X (np.ndarray, pd.DataFrame): Data to be transformed. Must be numeric. n_components (int, optional): Dimension of the embedded space. perplexity (float, optional): Related to the number of nearest neighbors that is used in other manifold learning algorithms. Larger datasets usually require a larger perplexity. Consider selecting a value between 5 and 50. learning_rate (float, optional): Usually in the range [10.0, 1000.0]. If the cost function gets stuck in a bad local minimum, increasing the learning rate may help. metric (str, optional): The metric to use when calculating distance between instances in a feature array. kwargs: Arbitrary keyword arguments.

Returns

TSNE output.

Return type

np.ndarray (n_samples, n_components)

Raises

ValueError – If specified parameters are not valid values.

evalml.model_understanding.graphs.visualize_decision_tree(estimator, max_depth=None, rotate=False, filled=False, filepath=None)[source]#

Generate an image visualizing the decision tree.

Parameters
  • estimator (ComponentBase) – A fitted DecisionTree-based estimator.

  • max_depth (int, optional) – The depth to which the tree should be displayed. If set to None (as by default), tree is fully generated.

  • rotate (bool, optional) – Orient tree left to right rather than top-down.

  • filled (bool, optional) – Paint nodes to indicate majority class for classification, extremity of values for regression, or purity of node for multi-output.
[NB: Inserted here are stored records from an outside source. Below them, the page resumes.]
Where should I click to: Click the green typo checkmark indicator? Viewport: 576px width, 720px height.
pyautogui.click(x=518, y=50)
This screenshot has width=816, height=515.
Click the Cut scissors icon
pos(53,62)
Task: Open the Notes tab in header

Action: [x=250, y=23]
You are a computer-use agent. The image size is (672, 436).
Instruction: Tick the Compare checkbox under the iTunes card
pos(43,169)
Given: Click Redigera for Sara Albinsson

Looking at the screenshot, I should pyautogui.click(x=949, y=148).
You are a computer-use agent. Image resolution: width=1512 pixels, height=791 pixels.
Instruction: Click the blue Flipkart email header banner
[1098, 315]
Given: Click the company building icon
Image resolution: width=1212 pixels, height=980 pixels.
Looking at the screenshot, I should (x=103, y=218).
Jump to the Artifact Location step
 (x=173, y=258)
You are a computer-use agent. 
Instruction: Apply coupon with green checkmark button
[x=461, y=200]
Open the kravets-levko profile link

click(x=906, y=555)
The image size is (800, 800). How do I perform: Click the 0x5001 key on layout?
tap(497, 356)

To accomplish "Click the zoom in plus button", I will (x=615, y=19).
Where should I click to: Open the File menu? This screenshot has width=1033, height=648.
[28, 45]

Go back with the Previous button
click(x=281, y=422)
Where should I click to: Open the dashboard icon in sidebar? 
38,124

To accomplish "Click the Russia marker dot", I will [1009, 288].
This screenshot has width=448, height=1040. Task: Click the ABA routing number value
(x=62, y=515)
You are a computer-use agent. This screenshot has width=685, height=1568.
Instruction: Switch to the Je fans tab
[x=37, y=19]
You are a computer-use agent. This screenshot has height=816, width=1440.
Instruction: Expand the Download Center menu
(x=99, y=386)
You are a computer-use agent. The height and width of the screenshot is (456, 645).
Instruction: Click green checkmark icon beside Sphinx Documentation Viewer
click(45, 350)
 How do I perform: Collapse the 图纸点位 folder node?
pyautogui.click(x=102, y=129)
  • filepath (str, optional) – Path to where the graph should be saved. If set to None (as by default), the graph will not be saved.

Returns

DOT object that can be directly displayed in Jupyter notebooks.

Return type

graphviz.Source

Raises
  • ValueError – If estimator is not a decision tree-based estimator.

  • NotFittedError – If estimator is not yet fitted.